Task description => Would you return, word for word, the lines of the data below from the line with "[/collections/manifattura-ceccarelli] (381, 483)" through the line with "[Le tue preferenze", and no others?

Input for this task =>
»»
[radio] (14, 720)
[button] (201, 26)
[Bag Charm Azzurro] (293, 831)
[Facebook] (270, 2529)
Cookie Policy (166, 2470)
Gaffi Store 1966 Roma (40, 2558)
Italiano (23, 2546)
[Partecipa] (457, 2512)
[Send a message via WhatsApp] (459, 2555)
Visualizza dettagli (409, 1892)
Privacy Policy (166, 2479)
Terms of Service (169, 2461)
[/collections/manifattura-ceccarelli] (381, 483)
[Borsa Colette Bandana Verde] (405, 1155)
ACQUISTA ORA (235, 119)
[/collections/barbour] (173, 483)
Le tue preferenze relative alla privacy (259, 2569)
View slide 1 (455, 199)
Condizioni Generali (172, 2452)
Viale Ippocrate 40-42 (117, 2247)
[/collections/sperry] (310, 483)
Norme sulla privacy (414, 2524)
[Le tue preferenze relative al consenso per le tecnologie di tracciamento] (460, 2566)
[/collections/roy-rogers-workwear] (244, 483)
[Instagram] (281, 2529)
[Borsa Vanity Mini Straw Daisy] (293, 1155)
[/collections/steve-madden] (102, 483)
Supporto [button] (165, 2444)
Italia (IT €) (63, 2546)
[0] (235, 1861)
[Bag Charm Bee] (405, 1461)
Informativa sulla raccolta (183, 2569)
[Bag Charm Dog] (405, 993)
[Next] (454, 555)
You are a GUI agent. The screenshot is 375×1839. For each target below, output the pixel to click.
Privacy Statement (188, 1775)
««
»»
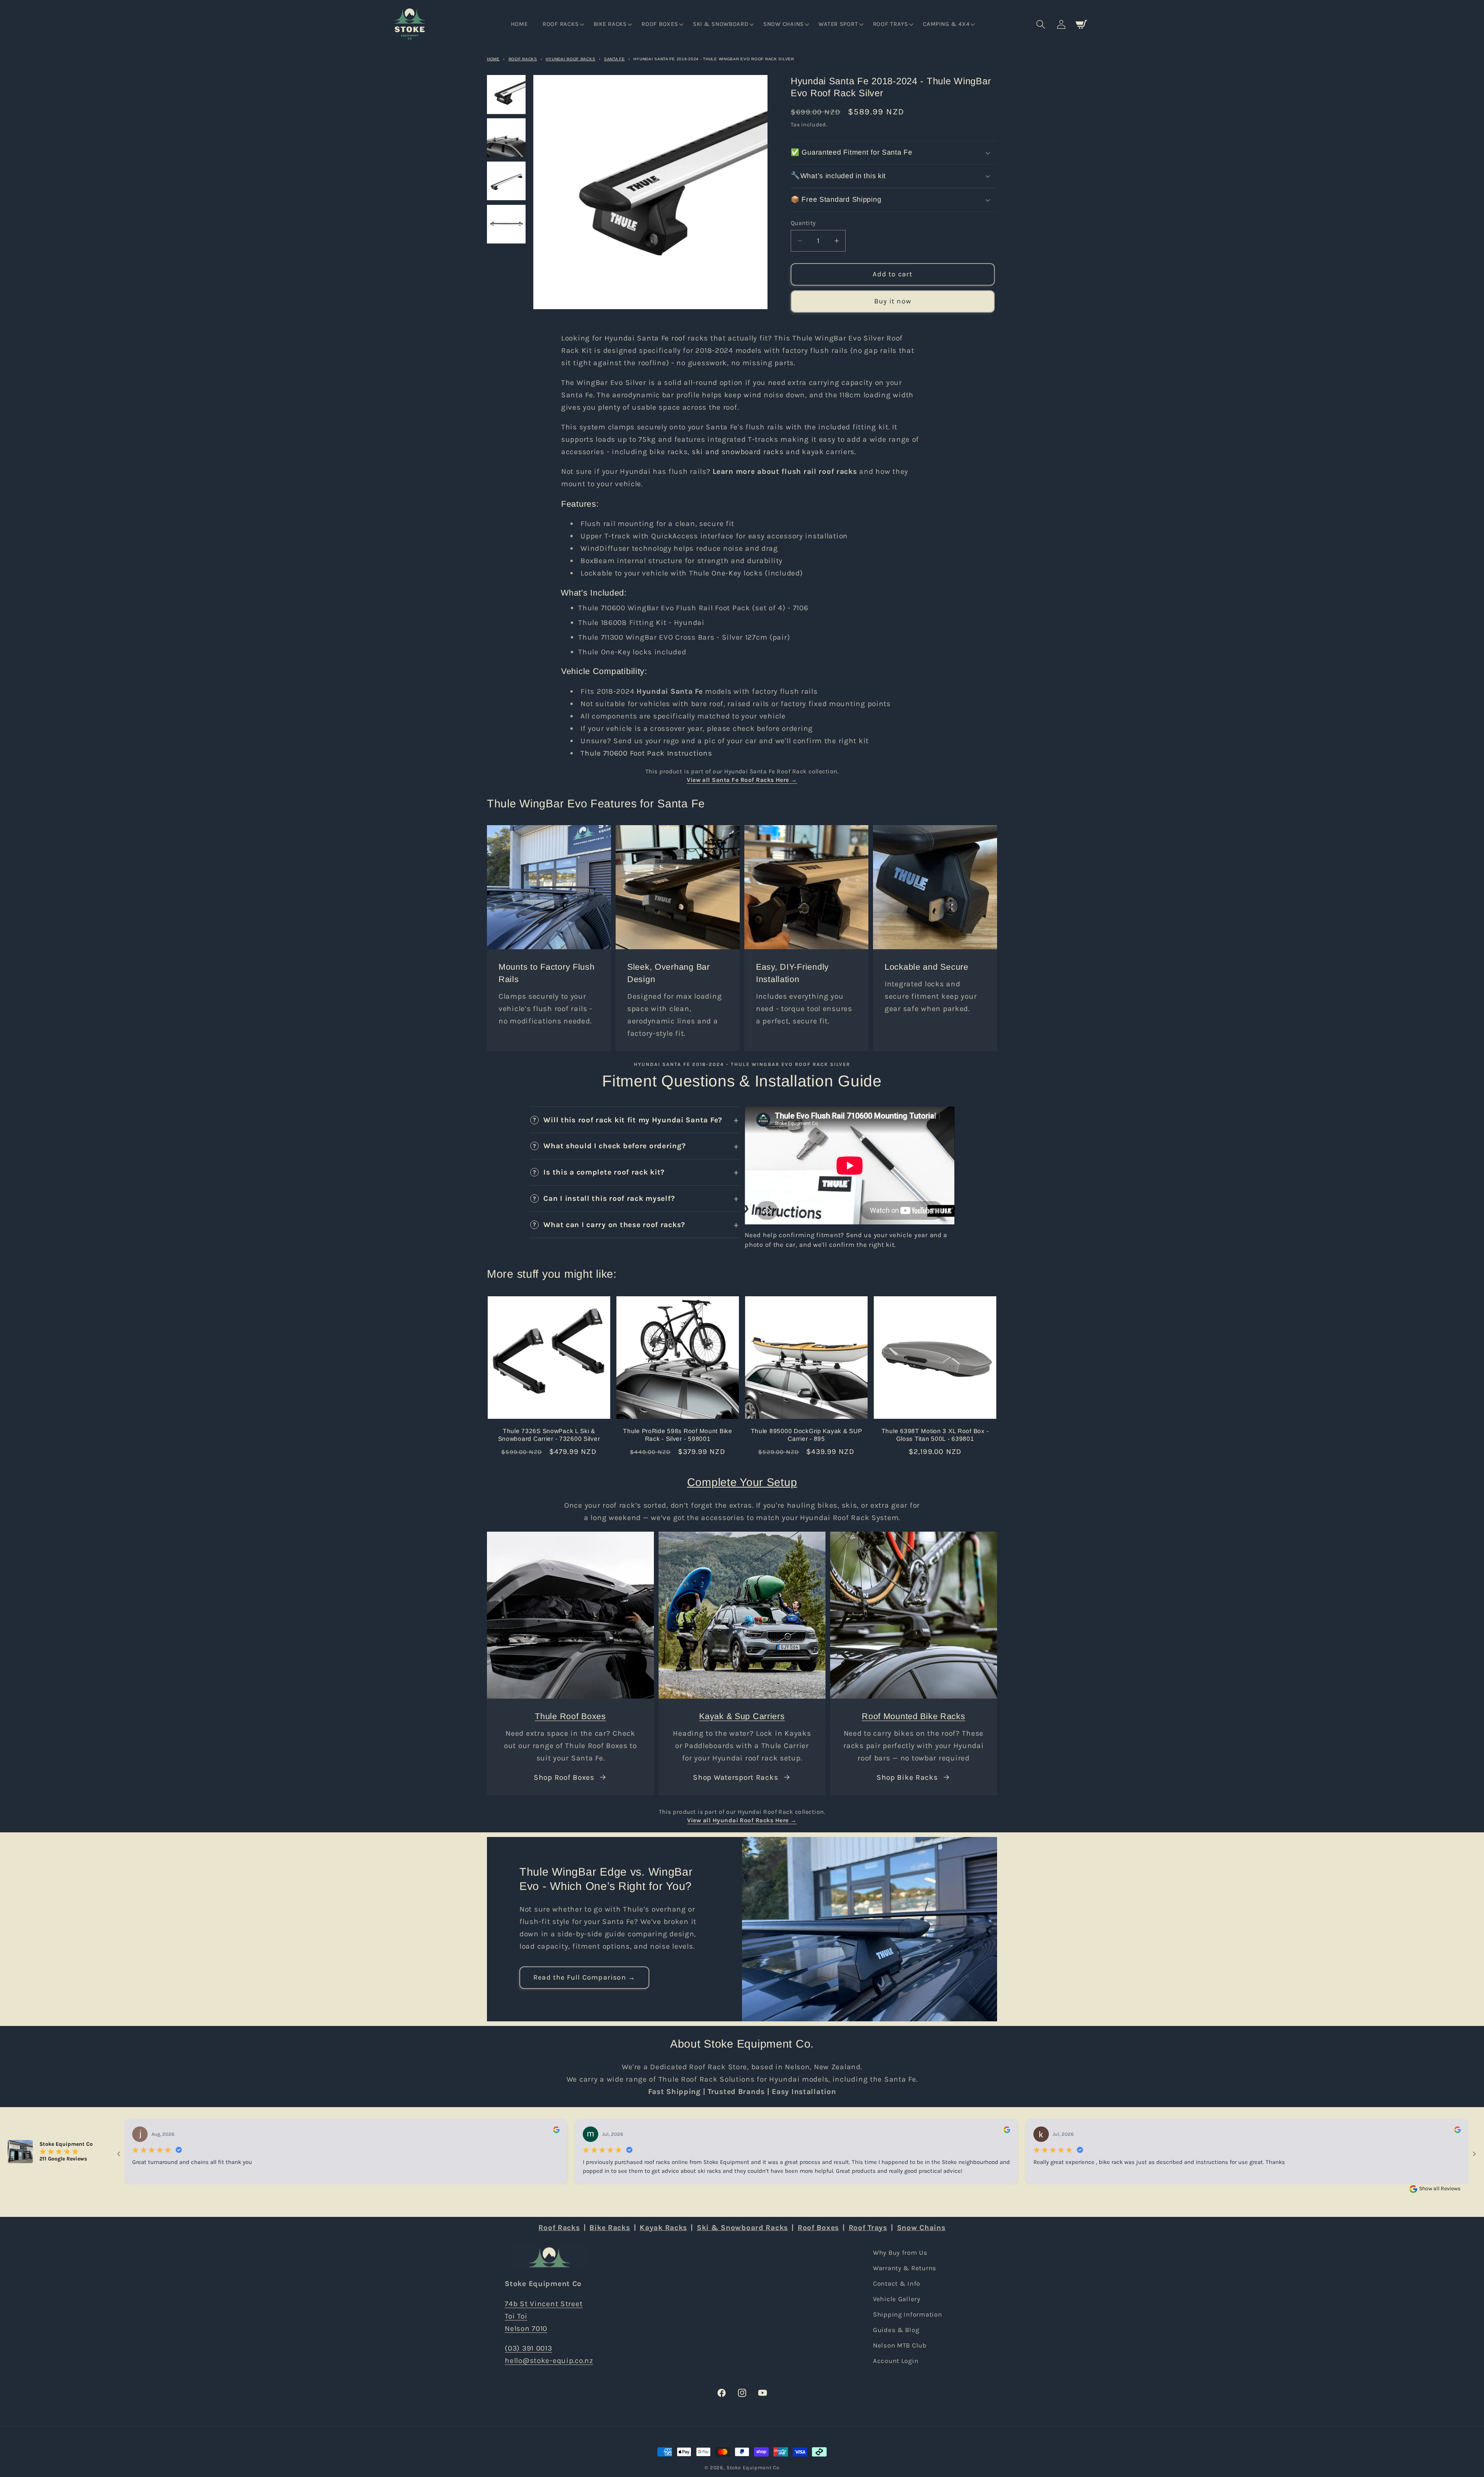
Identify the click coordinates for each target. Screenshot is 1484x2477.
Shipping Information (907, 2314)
««
Output for this exercise =>
[/collections/manifattura-ceccarelli] (381, 483)
[Borsa Colette Bandana Verde] (405, 1155)
ACQUISTA ORA (235, 119)
[/collections/barbour] (173, 483)
Le tue preferenze relative alla privacy (259, 2569)
View slide 1 (455, 199)
Condizioni Generali (172, 2452)
Viale Ippocrate 40-42 (117, 2247)
[/collections/sperry] (310, 483)
Norme sulla privacy (414, 2524)
[Le tue preferenze relative al consenso per le tecnologie di tracciamento] (460, 2566)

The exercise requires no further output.